▶ [EXERCISE GOAL] Everything from the line containing "Uncheck DirectCompute 5.0 support" through the line containing "Screen dimensions: 550x676" in the listing below should be copied exactly, and nothing more.

─── PROVIDED RECORDS

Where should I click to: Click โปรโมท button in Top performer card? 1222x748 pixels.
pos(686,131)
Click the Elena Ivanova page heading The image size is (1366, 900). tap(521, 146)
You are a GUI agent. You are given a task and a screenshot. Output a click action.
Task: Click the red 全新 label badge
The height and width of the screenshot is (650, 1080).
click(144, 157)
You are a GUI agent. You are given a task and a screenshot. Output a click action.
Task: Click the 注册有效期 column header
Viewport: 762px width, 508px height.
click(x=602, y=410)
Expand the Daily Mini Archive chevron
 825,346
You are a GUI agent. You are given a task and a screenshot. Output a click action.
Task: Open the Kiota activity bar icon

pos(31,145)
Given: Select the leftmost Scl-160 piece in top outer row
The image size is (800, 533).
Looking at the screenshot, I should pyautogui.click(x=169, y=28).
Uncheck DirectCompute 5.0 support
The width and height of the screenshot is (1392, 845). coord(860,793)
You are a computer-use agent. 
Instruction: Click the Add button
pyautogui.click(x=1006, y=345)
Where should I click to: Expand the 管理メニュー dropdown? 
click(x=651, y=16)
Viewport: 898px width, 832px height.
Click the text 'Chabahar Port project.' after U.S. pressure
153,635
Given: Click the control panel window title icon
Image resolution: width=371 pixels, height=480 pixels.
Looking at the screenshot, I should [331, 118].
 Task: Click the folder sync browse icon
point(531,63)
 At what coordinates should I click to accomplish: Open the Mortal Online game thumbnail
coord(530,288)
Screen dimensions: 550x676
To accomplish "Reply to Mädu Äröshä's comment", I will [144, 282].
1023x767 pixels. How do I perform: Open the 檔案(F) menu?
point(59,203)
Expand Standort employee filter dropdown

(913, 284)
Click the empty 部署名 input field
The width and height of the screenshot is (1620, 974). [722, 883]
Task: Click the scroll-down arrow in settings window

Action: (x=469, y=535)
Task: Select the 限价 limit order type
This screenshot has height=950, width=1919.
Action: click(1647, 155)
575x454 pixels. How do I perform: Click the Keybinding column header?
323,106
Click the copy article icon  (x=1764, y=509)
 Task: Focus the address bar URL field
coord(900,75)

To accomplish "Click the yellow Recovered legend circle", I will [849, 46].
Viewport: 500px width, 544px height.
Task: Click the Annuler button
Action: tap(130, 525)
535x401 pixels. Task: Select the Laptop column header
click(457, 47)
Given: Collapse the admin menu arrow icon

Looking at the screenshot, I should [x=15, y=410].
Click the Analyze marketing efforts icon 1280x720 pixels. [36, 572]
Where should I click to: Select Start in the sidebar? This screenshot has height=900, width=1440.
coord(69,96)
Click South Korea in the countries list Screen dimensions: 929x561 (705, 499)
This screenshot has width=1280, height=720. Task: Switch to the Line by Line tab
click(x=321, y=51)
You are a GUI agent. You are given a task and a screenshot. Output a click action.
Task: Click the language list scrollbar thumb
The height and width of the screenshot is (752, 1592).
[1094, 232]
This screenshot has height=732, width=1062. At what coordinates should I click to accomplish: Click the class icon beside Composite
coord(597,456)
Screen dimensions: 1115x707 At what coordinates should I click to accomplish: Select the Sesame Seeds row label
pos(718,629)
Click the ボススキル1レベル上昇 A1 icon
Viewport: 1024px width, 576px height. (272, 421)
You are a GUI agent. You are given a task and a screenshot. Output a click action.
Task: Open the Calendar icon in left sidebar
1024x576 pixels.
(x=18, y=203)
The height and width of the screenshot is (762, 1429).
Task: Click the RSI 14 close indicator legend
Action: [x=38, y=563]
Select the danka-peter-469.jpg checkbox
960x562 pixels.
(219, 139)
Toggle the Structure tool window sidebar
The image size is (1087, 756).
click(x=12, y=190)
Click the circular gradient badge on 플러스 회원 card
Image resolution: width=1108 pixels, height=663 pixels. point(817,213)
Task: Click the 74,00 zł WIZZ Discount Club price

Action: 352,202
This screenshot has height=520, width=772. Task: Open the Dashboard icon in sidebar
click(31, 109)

──────

▶ [ANSWER TO THIS PROBLEM]
Uncheck DirectCompute 5.0 support
The width and height of the screenshot is (1392, 845). coord(860,793)
You are a computer-use agent. 
Instruction: Click the Add button
pyautogui.click(x=1006, y=345)
Where should I click to: Expand the 管理メニュー dropdown? 
click(x=651, y=16)
Viewport: 898px width, 832px height.
Click the text 'Chabahar Port project.' after U.S. pressure
153,635
Given: Click the control panel window title icon
Image resolution: width=371 pixels, height=480 pixels.
Looking at the screenshot, I should [331, 118].
 Task: Click the folder sync browse icon
point(531,63)
 At what coordinates should I click to accomplish: Open the Mortal Online game thumbnail
coord(530,288)
Screen dimensions: 550x676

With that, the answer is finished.